Çeşitli sivil toplum kuruluşlarındaki çalışmalarıyla örnekle gösterilen projelerin mimarı Esra Albayrak’ın onur konuğu olduğu zirvede, Türkiye’nin adını dünyaya duyuran ünlü piyanist Nehir Özzengin, başarılı basketbolcu Nevriye Yılmaz, Cumhuriyet tarihinde yüzmede ilk kadın Avrupa Şampiyonu unvanını kazanan engelli yüzücü Sümeyye Boyacı, sanat ve teknoloji arasında kurduğu ilişkiyle tasarıma farklı bir boyut kazandıran dünyaca ünlü uzay tasarımcısı Ayşe Ören, ödüllü filmleriyle dikkatleri üzerine çeken Samah Safi Bayazid, başarı hikâyelerini katılımcılarla paylaştı.

Kelime ve öğe bulmaya yönelik kayıtlar

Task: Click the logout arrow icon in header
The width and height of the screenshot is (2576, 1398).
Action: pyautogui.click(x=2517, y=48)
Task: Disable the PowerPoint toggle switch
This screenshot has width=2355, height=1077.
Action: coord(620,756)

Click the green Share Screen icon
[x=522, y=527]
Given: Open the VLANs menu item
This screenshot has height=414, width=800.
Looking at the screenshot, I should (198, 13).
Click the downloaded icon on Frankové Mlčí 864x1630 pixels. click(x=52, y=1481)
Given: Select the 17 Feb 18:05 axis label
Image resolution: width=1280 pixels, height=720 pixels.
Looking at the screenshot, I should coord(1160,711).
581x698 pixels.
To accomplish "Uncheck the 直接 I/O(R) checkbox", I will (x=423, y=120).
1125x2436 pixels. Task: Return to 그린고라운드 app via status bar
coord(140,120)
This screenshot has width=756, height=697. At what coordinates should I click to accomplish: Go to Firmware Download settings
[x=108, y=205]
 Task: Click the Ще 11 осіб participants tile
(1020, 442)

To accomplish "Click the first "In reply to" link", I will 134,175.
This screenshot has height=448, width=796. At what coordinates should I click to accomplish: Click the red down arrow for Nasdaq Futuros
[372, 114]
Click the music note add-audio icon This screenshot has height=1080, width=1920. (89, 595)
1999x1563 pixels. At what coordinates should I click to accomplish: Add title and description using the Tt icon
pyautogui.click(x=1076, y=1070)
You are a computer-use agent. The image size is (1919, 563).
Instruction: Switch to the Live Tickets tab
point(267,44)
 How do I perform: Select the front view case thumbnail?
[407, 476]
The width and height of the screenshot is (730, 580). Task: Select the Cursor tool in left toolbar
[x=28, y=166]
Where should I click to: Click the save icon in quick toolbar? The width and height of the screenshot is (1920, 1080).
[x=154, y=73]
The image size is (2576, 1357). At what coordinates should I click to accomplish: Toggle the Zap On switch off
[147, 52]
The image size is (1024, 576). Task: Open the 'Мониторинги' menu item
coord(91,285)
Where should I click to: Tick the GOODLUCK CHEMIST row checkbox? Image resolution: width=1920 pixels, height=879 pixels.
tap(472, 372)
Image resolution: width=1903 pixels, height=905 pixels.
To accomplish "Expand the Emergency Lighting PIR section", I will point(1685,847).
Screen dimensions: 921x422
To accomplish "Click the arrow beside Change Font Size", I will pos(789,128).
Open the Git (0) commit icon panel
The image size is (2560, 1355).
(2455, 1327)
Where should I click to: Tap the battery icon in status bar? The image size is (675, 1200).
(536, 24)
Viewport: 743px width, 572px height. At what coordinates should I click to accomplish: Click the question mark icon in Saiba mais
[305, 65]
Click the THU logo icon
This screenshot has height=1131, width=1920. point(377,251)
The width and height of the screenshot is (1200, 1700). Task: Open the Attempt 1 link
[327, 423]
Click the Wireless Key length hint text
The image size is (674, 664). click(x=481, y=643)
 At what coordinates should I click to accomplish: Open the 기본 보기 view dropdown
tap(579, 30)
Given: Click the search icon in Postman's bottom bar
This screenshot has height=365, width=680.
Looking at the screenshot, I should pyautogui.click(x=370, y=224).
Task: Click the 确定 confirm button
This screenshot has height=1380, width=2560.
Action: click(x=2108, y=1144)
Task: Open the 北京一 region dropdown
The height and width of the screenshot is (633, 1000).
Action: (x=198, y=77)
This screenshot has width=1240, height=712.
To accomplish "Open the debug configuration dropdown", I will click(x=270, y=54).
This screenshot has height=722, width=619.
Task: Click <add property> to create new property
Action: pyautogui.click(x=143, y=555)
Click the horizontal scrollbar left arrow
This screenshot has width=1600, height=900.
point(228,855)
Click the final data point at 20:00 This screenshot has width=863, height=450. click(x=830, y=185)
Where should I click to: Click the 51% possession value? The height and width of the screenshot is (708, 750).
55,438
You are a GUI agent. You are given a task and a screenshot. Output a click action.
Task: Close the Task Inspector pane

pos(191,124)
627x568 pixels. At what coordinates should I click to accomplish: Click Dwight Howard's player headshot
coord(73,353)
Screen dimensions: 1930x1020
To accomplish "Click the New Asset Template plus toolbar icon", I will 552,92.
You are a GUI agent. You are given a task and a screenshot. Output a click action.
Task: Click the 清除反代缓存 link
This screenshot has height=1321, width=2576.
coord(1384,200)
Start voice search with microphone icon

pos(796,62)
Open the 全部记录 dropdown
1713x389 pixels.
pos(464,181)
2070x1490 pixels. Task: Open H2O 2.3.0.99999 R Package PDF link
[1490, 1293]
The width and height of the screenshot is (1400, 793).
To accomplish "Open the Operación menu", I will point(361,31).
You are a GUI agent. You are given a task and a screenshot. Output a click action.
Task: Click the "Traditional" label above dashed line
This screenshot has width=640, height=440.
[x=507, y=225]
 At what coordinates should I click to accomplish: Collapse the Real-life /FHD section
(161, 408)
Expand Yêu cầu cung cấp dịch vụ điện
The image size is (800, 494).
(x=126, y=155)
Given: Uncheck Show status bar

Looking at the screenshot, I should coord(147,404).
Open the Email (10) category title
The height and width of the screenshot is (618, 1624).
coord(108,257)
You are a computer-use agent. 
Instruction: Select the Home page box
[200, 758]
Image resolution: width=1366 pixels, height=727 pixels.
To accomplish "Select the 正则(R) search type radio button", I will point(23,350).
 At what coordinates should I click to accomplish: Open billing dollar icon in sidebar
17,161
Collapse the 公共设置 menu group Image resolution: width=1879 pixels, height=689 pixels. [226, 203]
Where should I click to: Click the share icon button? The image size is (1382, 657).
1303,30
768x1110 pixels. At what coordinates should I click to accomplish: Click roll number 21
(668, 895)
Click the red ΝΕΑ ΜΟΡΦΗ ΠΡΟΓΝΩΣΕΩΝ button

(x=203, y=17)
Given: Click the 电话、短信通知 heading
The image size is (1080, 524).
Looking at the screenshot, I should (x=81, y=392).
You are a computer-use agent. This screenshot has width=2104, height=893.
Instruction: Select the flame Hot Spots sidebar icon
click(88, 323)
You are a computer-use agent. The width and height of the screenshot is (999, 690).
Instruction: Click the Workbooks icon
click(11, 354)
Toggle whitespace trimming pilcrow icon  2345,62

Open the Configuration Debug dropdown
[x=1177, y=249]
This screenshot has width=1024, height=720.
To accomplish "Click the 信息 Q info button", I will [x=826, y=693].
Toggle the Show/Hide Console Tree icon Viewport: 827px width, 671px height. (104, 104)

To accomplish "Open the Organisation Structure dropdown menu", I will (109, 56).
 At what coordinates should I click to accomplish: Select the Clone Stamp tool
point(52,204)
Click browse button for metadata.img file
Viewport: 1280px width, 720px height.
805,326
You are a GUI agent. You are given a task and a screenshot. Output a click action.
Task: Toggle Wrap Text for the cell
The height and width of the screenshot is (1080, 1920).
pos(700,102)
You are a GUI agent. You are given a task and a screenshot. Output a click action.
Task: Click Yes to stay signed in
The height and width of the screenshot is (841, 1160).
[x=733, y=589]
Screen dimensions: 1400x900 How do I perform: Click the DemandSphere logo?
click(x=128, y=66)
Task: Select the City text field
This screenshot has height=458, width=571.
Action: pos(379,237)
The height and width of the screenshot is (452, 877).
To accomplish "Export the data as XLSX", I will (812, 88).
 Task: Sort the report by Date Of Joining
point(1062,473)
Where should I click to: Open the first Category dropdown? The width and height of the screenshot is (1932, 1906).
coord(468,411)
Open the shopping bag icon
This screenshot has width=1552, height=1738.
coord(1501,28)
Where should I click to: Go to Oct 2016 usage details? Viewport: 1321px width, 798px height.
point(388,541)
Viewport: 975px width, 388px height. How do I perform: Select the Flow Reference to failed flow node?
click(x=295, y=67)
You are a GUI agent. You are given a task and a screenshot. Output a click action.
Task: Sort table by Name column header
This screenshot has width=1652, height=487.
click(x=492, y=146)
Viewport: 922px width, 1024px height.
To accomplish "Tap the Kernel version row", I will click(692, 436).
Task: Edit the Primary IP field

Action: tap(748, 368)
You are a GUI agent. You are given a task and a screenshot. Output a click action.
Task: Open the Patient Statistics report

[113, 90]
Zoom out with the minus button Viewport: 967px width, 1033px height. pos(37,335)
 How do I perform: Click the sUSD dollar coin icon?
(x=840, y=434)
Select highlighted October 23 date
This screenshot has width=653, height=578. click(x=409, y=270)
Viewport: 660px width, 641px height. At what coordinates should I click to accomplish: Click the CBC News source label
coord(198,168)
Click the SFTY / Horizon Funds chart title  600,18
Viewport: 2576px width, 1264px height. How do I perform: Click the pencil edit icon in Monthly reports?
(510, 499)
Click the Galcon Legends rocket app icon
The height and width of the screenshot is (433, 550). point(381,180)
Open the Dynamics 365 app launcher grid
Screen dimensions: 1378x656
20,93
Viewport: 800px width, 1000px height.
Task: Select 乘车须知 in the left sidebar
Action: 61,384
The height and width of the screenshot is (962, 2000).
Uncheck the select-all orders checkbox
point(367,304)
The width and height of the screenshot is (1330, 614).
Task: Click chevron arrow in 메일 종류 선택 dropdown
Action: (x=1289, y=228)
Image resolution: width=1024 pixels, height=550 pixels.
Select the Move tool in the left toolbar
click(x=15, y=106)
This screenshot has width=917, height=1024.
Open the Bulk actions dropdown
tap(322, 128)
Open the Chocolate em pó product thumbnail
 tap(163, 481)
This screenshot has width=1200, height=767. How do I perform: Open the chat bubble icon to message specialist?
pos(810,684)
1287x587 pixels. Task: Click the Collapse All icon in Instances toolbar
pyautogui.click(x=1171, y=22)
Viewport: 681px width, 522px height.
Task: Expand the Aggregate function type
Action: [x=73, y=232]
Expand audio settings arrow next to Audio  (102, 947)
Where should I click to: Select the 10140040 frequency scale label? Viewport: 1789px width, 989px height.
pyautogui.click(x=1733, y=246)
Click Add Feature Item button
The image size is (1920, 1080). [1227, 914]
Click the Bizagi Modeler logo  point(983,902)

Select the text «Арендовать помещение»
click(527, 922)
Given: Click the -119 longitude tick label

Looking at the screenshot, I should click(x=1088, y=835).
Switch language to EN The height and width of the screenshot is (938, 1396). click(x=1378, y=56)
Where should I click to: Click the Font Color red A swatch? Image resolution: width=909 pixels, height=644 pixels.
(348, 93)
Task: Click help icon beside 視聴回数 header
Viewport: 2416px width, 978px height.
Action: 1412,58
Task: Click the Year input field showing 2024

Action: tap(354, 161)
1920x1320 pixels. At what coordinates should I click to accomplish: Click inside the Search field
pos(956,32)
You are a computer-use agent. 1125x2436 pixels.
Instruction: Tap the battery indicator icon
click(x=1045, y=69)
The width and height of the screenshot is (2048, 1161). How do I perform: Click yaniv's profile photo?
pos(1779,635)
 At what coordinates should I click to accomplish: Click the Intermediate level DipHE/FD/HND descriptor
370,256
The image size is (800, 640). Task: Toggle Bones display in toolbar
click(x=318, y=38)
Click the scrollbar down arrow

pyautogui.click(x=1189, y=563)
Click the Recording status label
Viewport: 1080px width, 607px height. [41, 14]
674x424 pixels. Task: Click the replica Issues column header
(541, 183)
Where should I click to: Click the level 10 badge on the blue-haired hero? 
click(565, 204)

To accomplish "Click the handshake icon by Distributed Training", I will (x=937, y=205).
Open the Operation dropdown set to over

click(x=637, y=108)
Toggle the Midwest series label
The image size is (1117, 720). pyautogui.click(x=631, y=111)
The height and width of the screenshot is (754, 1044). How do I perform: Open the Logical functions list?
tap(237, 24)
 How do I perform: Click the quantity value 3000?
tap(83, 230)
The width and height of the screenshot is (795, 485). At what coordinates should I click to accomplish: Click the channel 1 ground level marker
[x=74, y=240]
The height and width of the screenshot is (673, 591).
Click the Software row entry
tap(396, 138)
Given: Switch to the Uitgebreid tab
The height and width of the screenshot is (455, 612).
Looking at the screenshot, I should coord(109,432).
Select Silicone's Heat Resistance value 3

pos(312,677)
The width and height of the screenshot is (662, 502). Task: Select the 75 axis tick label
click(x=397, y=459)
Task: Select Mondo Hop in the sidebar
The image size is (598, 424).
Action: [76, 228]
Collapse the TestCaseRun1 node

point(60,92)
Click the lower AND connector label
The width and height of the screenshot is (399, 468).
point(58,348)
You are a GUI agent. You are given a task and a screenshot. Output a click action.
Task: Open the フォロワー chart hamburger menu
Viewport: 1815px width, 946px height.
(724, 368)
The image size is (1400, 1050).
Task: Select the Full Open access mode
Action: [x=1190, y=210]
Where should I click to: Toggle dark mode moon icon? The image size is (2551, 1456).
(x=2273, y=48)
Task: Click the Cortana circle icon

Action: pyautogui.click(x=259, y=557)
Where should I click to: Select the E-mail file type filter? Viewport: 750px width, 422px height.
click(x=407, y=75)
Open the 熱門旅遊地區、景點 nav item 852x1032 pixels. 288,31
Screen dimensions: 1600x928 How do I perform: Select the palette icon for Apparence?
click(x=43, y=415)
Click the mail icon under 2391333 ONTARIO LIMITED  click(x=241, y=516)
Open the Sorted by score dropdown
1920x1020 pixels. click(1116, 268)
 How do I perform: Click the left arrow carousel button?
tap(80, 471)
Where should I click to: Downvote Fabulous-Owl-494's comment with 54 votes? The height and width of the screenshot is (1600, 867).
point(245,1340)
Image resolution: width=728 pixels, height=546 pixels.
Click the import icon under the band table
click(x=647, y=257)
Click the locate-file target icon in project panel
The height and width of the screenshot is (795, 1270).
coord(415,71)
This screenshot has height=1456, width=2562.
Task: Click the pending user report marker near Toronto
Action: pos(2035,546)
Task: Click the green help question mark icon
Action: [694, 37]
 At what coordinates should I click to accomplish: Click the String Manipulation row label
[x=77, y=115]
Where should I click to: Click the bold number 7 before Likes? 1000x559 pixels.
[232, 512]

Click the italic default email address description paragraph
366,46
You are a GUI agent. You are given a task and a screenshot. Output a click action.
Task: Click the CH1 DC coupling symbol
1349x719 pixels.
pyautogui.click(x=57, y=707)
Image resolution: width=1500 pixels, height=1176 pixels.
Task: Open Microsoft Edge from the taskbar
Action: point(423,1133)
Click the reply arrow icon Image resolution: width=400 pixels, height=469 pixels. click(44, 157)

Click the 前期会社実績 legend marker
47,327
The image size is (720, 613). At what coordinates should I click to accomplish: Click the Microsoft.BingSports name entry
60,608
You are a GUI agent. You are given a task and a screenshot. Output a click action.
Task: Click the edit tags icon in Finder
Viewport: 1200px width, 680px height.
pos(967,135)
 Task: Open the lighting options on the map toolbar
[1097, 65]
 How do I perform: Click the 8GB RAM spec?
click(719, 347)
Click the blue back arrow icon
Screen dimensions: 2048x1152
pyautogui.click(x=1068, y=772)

→ Alıştırma
Okuma metnine göre şu soruları yanıtlayın:
(a) Zirvenin onur konuğu kimdi?
(b) Sümeyye Boyacı hangi unvanı kazandı?
(c) Ayşe Ören hangi alanda dünyaca ünlü bir tasarımcı?

→ Çözülmüş alıştırma
(a) Esra Albayrak.
(b) Cumhuriyet tarihinde yüzmede ilk kadın Avrupa Şampiyonu unvanını.
(c) Uzay tasarımında.